Dataset entries:
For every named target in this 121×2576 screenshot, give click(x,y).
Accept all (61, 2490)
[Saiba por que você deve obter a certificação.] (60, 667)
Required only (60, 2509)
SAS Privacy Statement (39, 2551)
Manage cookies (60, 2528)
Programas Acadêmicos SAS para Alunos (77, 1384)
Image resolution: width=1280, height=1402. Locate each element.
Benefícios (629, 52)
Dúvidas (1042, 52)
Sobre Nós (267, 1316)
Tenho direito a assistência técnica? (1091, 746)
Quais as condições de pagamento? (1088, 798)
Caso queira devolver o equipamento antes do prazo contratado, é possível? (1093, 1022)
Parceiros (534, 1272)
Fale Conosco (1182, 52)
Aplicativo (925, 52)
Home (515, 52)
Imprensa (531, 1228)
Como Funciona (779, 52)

The problem:
Taking the listing above, write all of it out exactly.

Response area:
For every named target in this 121×2576 screenshot, give click(x,y).
Accept all (61, 2490)
[Saiba por que você deve obter a certificação.] (60, 667)
Required only (60, 2509)
SAS Privacy Statement (39, 2551)
Manage cookies (60, 2528)
Programas Acadêmicos SAS para Alunos (77, 1384)
Image resolution: width=1280, height=1402. Locate each element.
Benefícios (629, 52)
Dúvidas (1042, 52)
Sobre Nós (267, 1316)
Tenho direito a assistência técnica? (1091, 746)
Quais as condições de pagamento? (1088, 798)
Caso queira devolver o equipamento antes do prazo contratado, é possível? (1093, 1022)
Parceiros (534, 1272)
Fale Conosco (1182, 52)
Aplicativo (925, 52)
Home (515, 52)
Imprensa (531, 1228)
Como Funciona (779, 52)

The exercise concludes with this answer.